As more data scientists across the consortium work with teaching and learning data, the ability to capture rolling windows of activity are proving to be valuable predictors of a student's success in completing a course. Penn State employs a similar approach in their Performance Outlook application. A rolling seven-day average of clickstream events is a key feature in Penn State’s machine learning model, which specifically examines relative comparisons of student clickstream behaviors within courses.
The release of these new marts underscores how collaboration drives value across the Unizin membership. When an individual member like CSU innovates or identifies a gap in existing data structures, that knowledge is shared and transformed into an asset to benefit the collective.

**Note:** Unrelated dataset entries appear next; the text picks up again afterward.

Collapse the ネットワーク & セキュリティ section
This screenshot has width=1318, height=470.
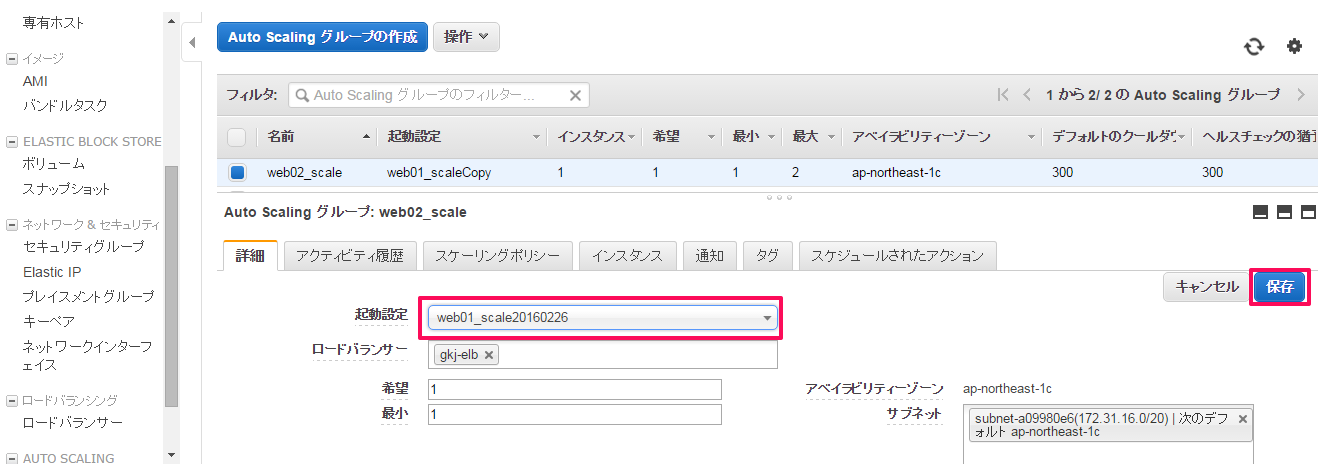tap(12, 225)
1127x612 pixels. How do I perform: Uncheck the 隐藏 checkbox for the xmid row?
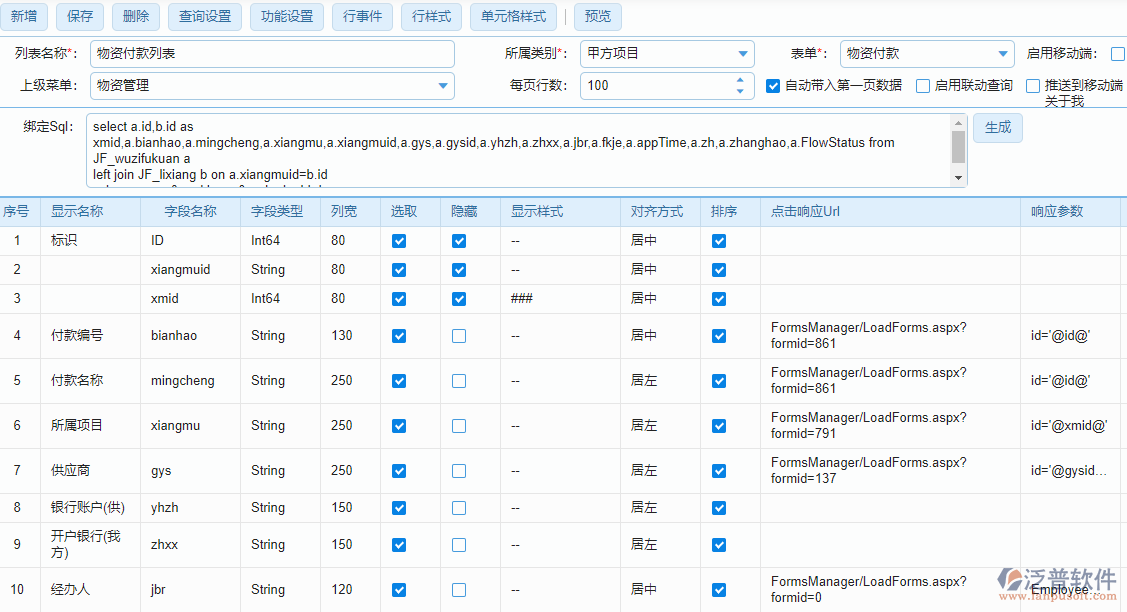click(x=459, y=298)
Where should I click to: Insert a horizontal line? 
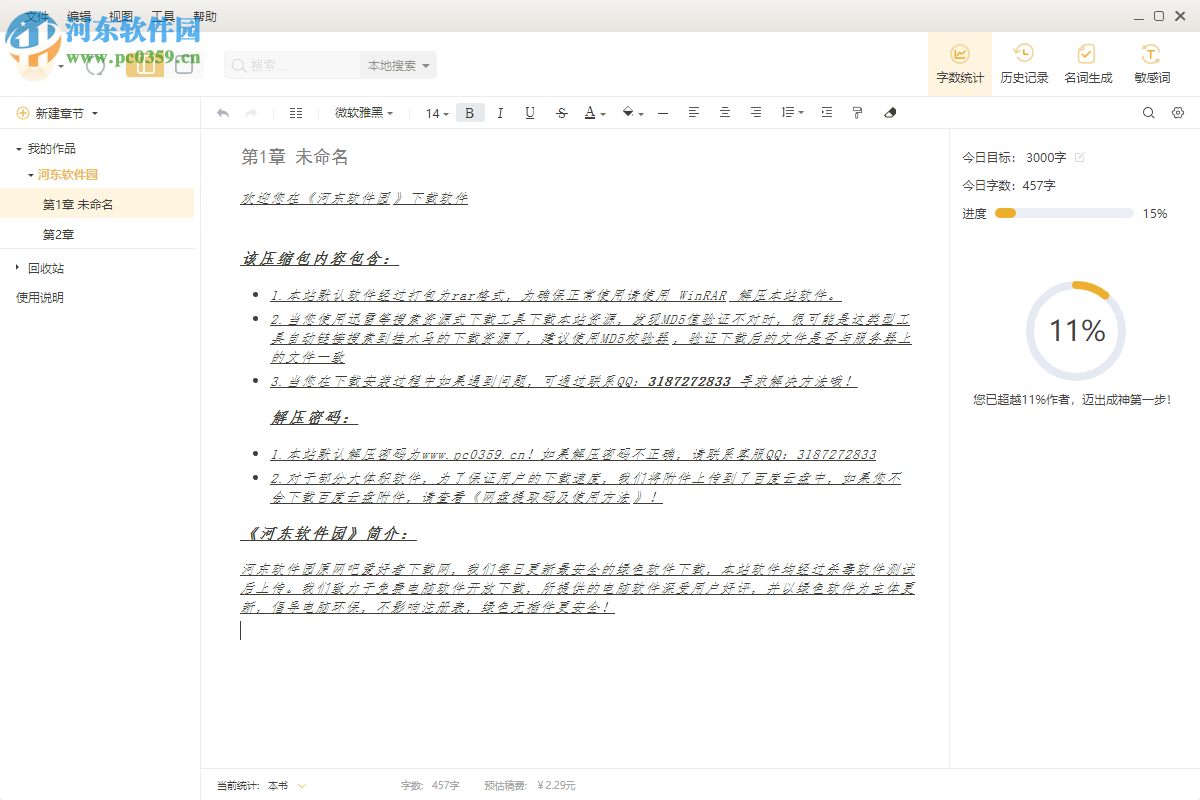[x=663, y=112]
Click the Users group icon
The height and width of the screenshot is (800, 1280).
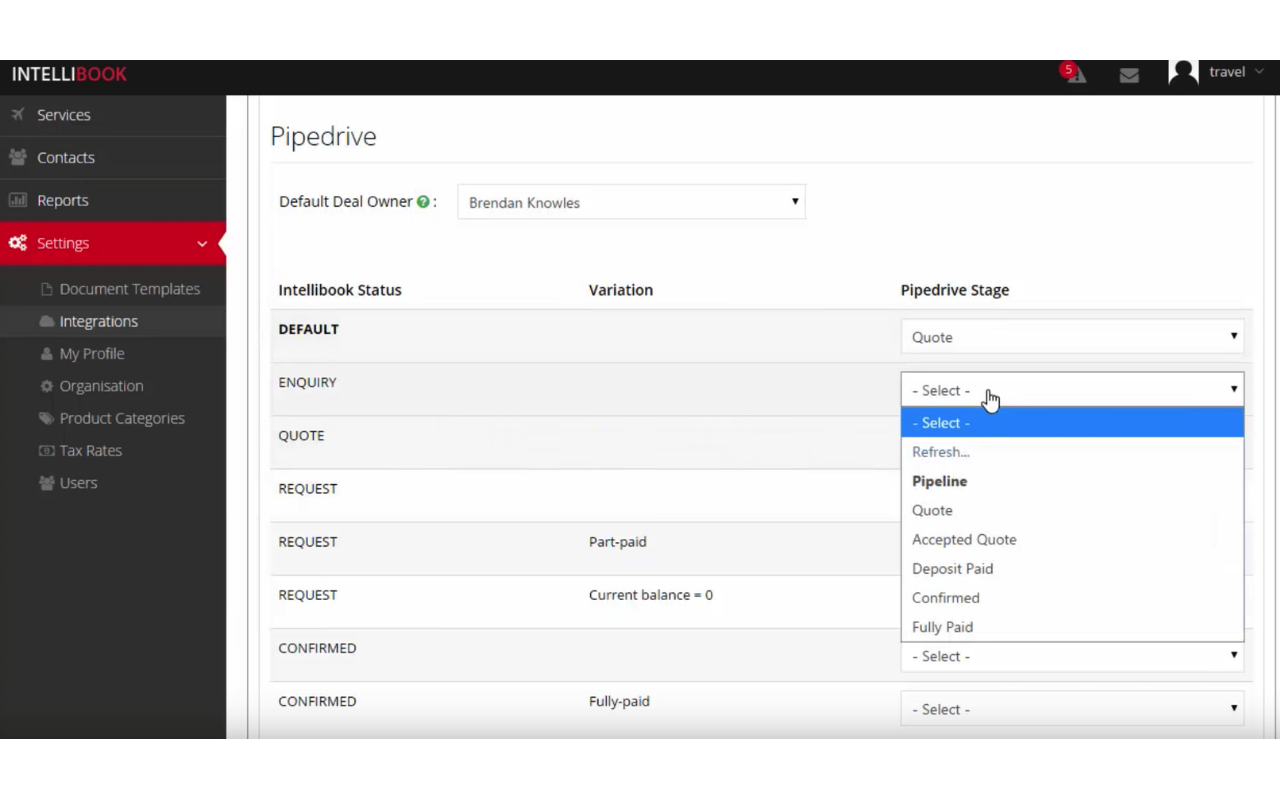47,482
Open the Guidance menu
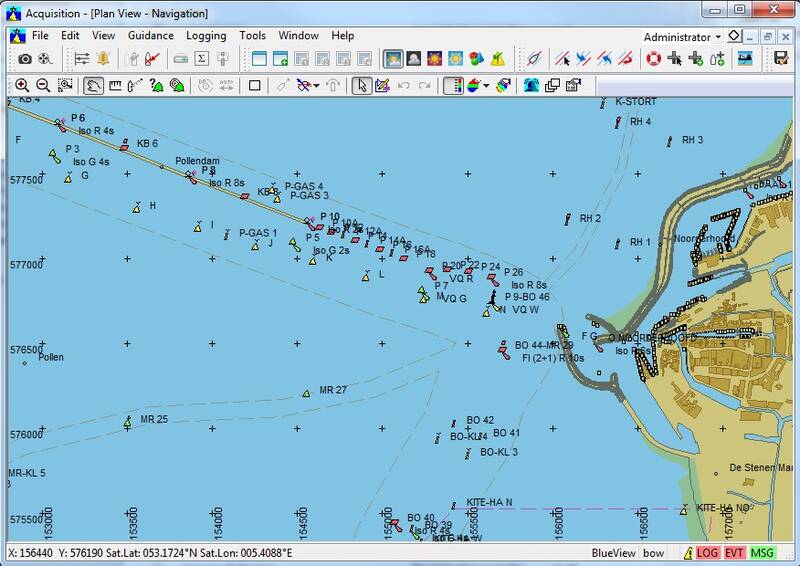 click(150, 36)
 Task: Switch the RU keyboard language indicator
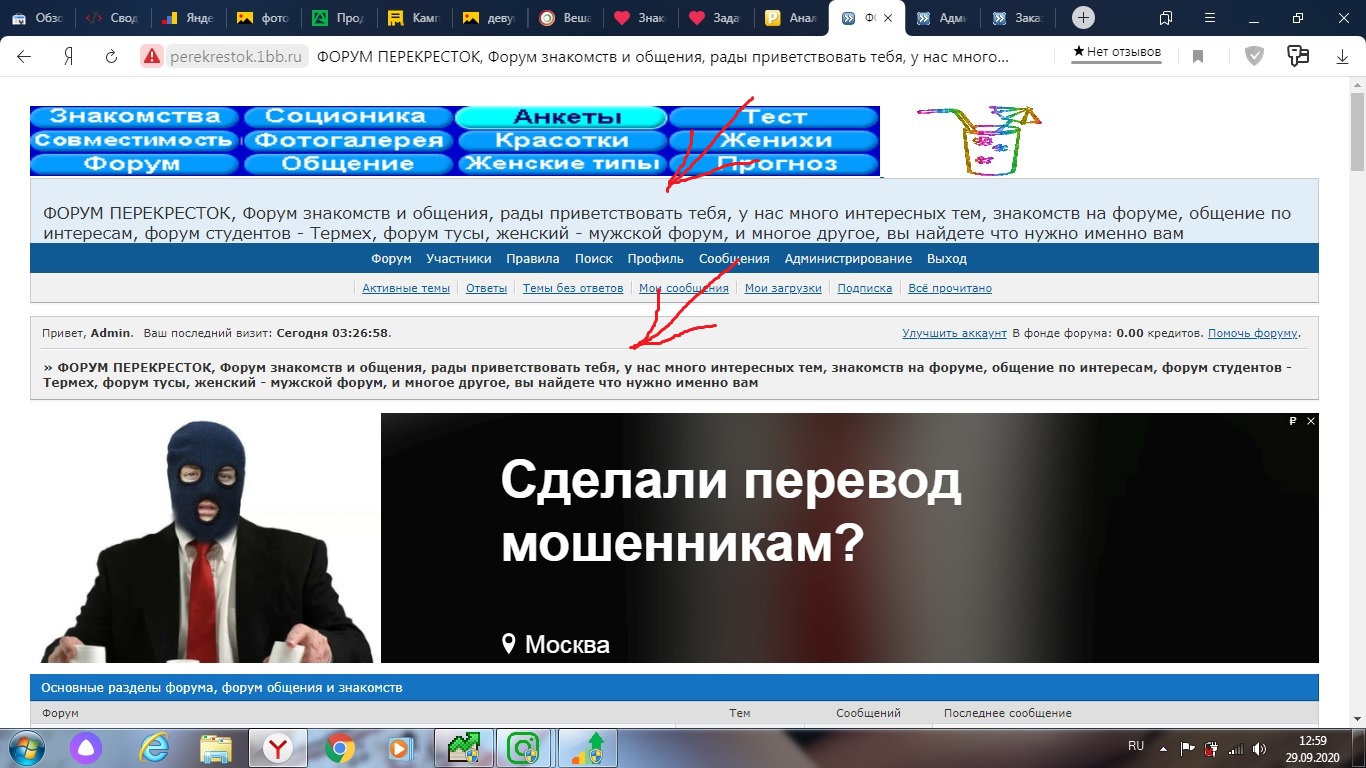(1135, 746)
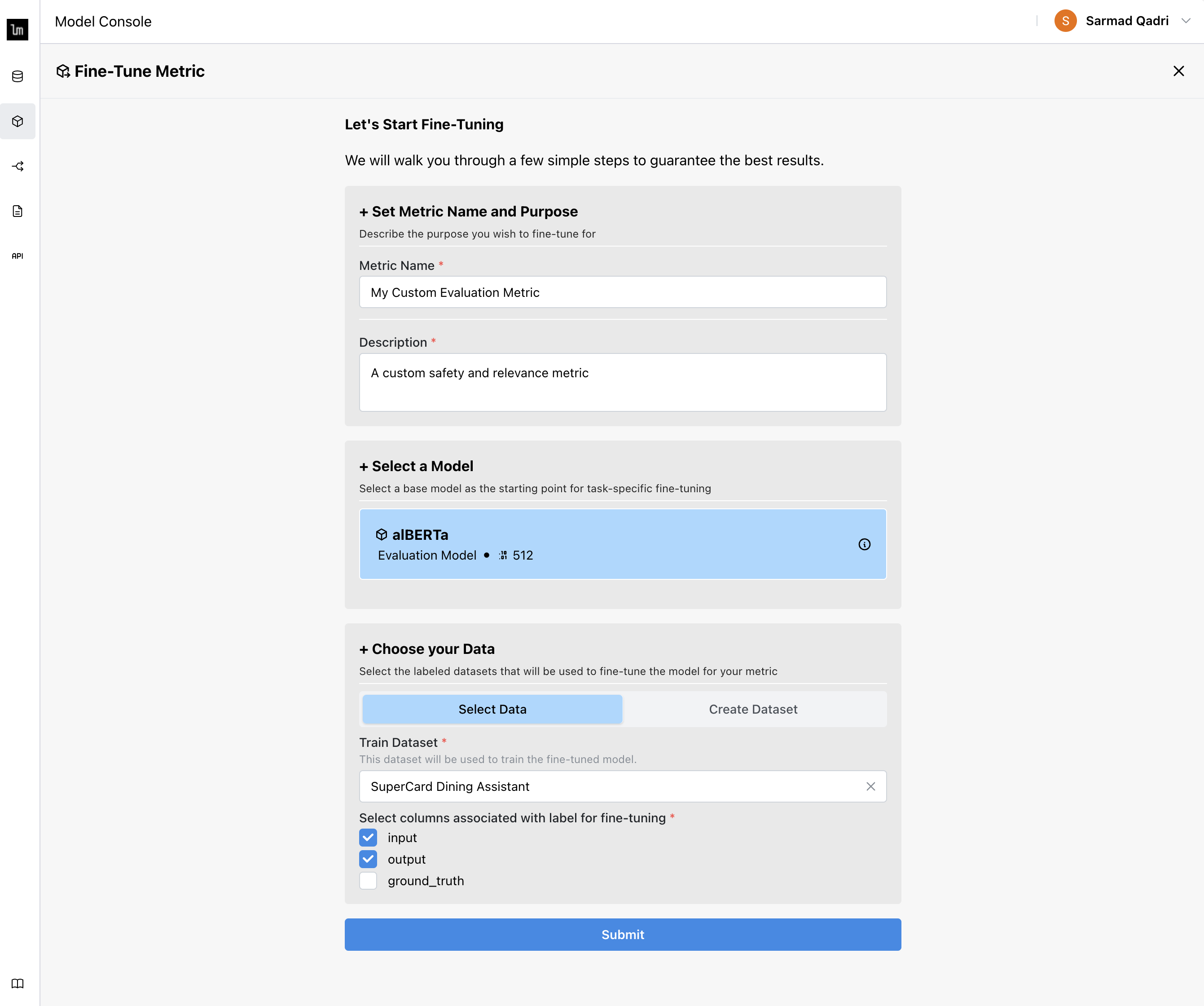Close the Fine-Tune Metric panel

pyautogui.click(x=1178, y=71)
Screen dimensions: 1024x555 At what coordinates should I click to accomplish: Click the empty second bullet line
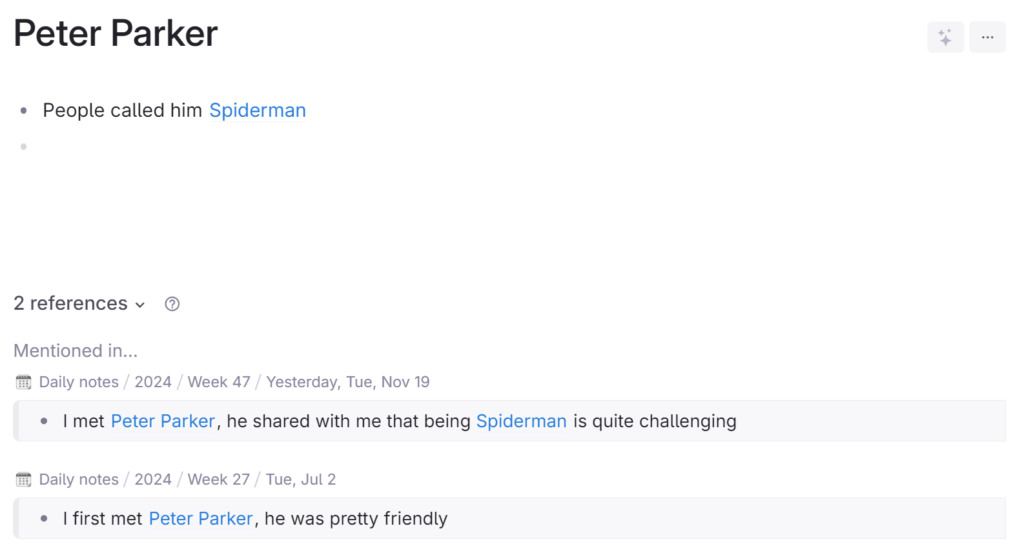[x=200, y=147]
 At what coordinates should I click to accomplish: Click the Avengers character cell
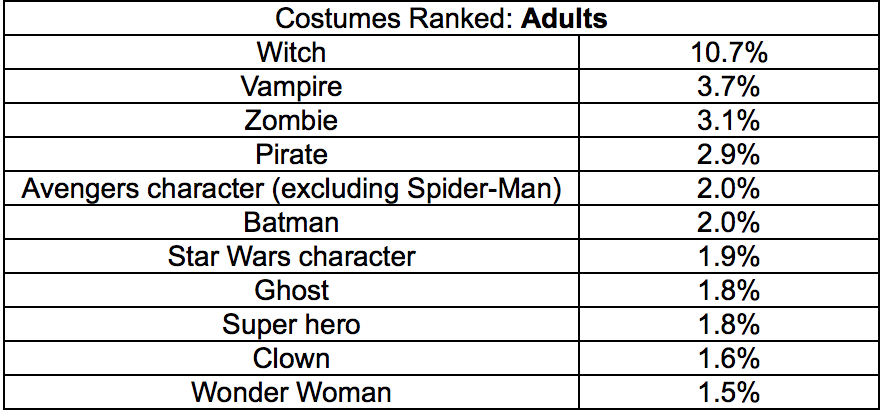click(291, 189)
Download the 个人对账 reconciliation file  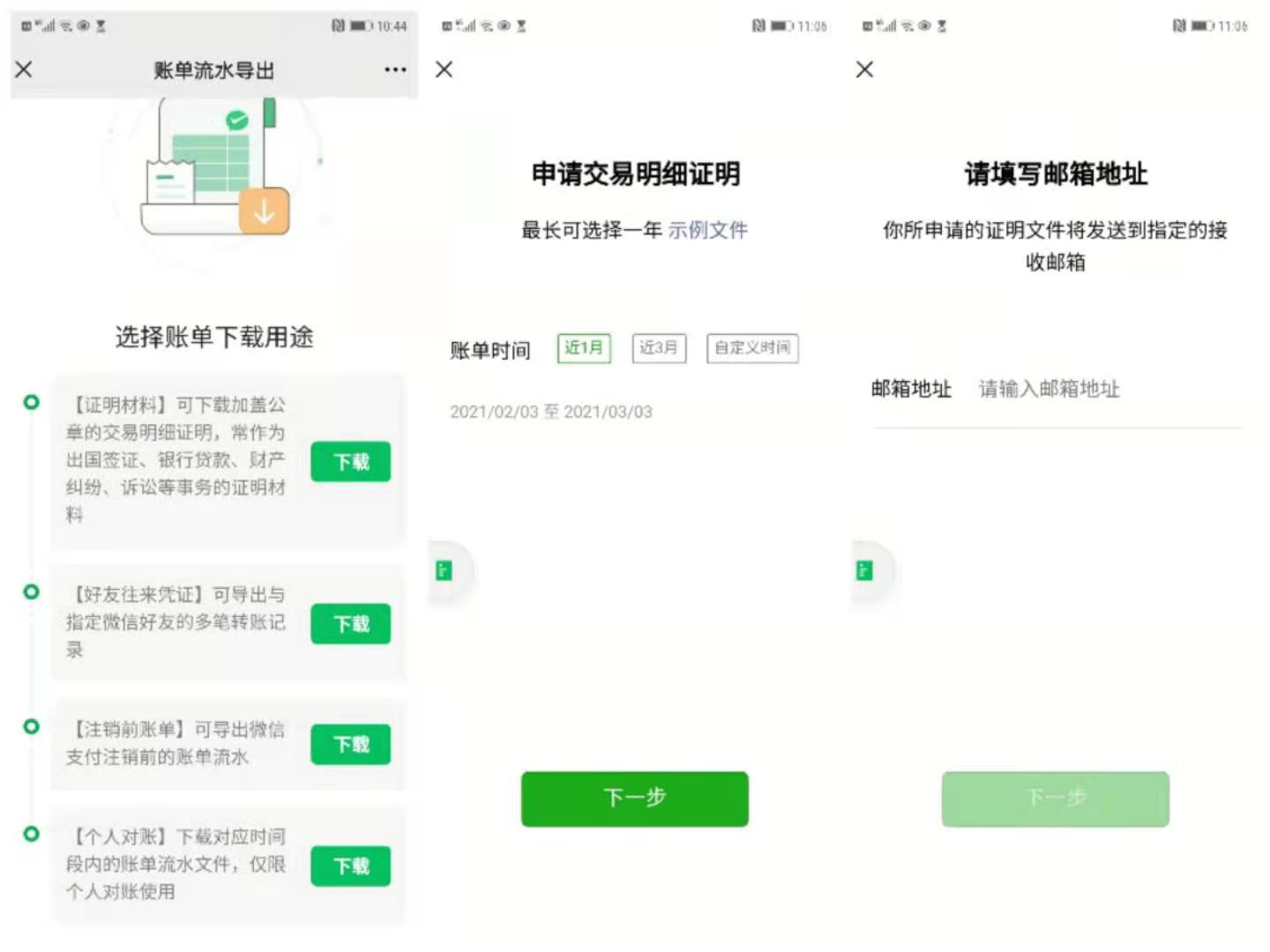point(350,866)
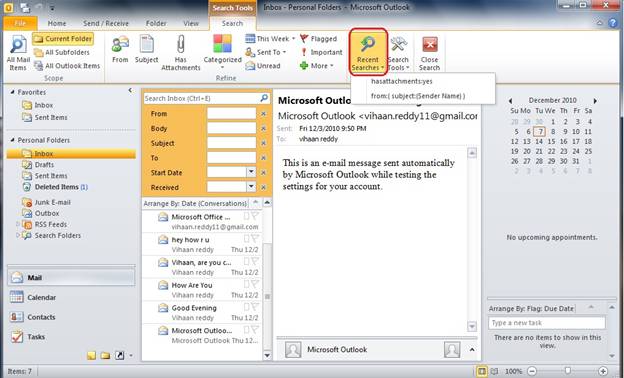Switch to the Send / Receive tab
The height and width of the screenshot is (378, 624).
pyautogui.click(x=106, y=23)
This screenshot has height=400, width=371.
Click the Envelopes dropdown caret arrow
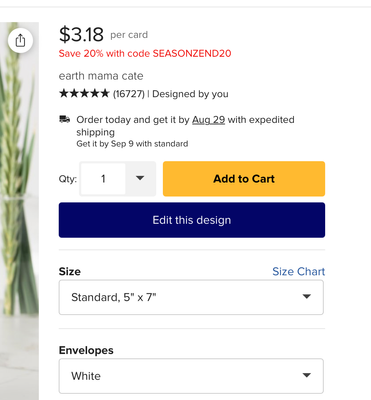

This consortial approach ensures that the UDP remains a community-driven platform, where the research and operational successes of one member directly enhance the analytical capabilities of all others.
“The groundbreaking work at Colorado State University is the latest example of a powerful and growing trend within our community,” says Bart Pursel, Unizin CEO. “We are increasingly seeing our members pioneer innovative data applications—much like Indiana University’s foundational Canvas Activity Score, which served as the catalyst for other Unizin member initiatives and applications geared toward student success.
“This is the heart of our consortial approach to analytics: Unizin’s unique ability to identify institutional innovation and then amplify and scale that work into shared data assets for all our members. By transforming one university’s breakthrough into a platform-wide resource like these new rolling data marts, we ensure that every institution in the consortium can accelerate their own student success initiatives without having to recreate the work from scratch.”
The new data marts are now available in BigQuery within the `mart_taskforce_rolling` and `mart_student_activity_score_rolling` datasets. Moving forward, Unizin will continue to pursue more opportunities for collaborative innovation—turning institutional insights into shared tools that help every member institution better support student success through data.